Core Viewpoint - A research team from the University of Science and Technology of China successfully realized Einstein's "recoil slit" quantum interference thought experiment, demonstrating the gradual change of interference contrast with tunable atomic momentum, thus proving the complementarity principle at the Heisenberg limit and showcasing the continuous transition from quantum to classical [1][6]. Group 1 - The research achieved a faithful implementation of Einstein's thought experiment nearly a century after the debate with Bohr, utilizing a ground state single atom as a "movable slit" sensitive to single photon momentum [6]. - The experiment not only confirmed the principles of quantum mechanics but also advanced precision quantum technologies such as high-precision single atom manipulation and single atom-single photon entanglement [6]. - The findings lay the groundwork for future explorations into large-scale neutral atom arrays, compressed state error correction coding, and further investigations into decoherence and the quantum-to-classical transition [6]. Group 2 - The original thought experiment proposed by Einstein during the 1927 Solvay Conference aimed to challenge Bohr's complementarity principle by allowing a single photon to pass through a movable slit, suggesting that measuring the recoil could reveal the photon's path while preserving interference patterns [5]. - This thought experiment is considered one of the most profound paradoxes in quantum mechanics, directly addressing the question of whether complete information about both wave and particle properties can be obtained simultaneously [5].
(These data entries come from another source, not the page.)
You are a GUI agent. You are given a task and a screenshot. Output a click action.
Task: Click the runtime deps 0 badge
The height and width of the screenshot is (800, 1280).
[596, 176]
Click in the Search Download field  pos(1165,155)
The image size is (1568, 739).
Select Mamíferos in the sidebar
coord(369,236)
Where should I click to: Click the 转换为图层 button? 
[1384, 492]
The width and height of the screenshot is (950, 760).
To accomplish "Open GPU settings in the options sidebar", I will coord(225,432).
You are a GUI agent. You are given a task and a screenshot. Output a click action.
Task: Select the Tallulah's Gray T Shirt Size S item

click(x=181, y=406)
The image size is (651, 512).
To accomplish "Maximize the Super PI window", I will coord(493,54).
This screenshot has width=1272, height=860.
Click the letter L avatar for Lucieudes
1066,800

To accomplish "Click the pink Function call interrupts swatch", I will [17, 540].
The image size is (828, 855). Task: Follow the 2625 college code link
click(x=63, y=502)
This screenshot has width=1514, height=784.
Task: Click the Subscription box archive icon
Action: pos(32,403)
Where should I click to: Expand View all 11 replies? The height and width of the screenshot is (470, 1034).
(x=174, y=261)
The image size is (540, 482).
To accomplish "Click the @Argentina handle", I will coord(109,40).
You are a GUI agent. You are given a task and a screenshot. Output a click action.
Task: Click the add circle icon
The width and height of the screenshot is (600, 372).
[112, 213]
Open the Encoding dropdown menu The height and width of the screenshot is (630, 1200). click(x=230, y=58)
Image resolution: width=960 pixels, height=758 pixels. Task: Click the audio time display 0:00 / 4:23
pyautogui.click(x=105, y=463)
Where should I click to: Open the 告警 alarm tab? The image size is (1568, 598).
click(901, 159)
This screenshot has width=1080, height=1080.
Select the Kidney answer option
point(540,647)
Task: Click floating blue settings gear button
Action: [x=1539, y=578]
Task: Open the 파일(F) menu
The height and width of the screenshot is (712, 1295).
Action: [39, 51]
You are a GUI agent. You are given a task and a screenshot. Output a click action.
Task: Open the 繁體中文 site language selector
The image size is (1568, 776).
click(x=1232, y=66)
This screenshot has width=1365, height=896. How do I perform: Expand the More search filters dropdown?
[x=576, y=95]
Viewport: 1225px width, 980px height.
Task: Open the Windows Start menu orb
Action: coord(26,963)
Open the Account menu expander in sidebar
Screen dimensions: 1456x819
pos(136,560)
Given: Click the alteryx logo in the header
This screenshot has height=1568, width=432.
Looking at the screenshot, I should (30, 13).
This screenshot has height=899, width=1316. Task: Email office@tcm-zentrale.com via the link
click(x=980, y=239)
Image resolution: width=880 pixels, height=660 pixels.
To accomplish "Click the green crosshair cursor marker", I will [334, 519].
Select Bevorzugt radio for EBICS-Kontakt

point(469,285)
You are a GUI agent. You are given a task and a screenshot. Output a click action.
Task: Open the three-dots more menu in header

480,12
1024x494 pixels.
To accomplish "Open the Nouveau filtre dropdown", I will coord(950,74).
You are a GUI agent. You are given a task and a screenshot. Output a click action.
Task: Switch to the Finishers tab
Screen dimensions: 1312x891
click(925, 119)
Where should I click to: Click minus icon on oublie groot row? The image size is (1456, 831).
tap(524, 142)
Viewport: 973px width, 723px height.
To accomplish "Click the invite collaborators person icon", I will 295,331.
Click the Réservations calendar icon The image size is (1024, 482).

Core Viewpoint - Chinese scientists have made significant progress in quantum research, successfully demonstrating a thought experiment proposed by Einstein and Bohr in 1927, thereby resolving a long-standing debate in quantum mechanics [1][8]. Group 1: Research Achievements - The research team from the University of Science and Technology of China, led by Professors Pan Jianwei, Lu Zhaoyang, and Chen Mingcheng, utilized a single atom trapped by optical tweezers to faithfully realize the "recoil slit" quantum interference thought experiment [1]. - The experiment observed the gradual change in interference contrast of atomic momentum, proving the complementarity principle under the Heisenberg limit and showcasing a continuous transition from quantum to classical [1][8]. - The results were published in the journal Physical Review Letters and received special coverage in the Physics section of the American Physical Society [1]. Group 2: Experimental Methodology - The key to achieving this thought experiment was measuring an effective recoil signal, which required the momentum uncertainty of the slit to be smaller than the impact momentum of the photon [3][5]. - The research group developed the most sensitive "movable slit" under quantum limit conditions by using a single rubidium atom as the movable slit and cooling it to the three-dimensional motion ground state [5]. - The experiment involved actively controlling the atomic fluorescence interference path to a nanometer level, ensuring stable interference [7]. Group 3: Observations and Implications - The experiment demonstrated that as the optical trap deepened, the spatial confinement of the atom increased, leading to a higher overlap of the atomic momentum wave function after photon recoil, which improved the interference contrast [7]. - The team also observed a decrease in interference contrast due to classical noise from atomic heating, which was calibrated and removed, aligning the experimental data with the ideal quantum limit scenario [7][8]. - This work not only realized Einstein's thought experiment but also laid the groundwork for advanced quantum technologies, including large-scale neutral atom arrays and quantum error correction coding [8].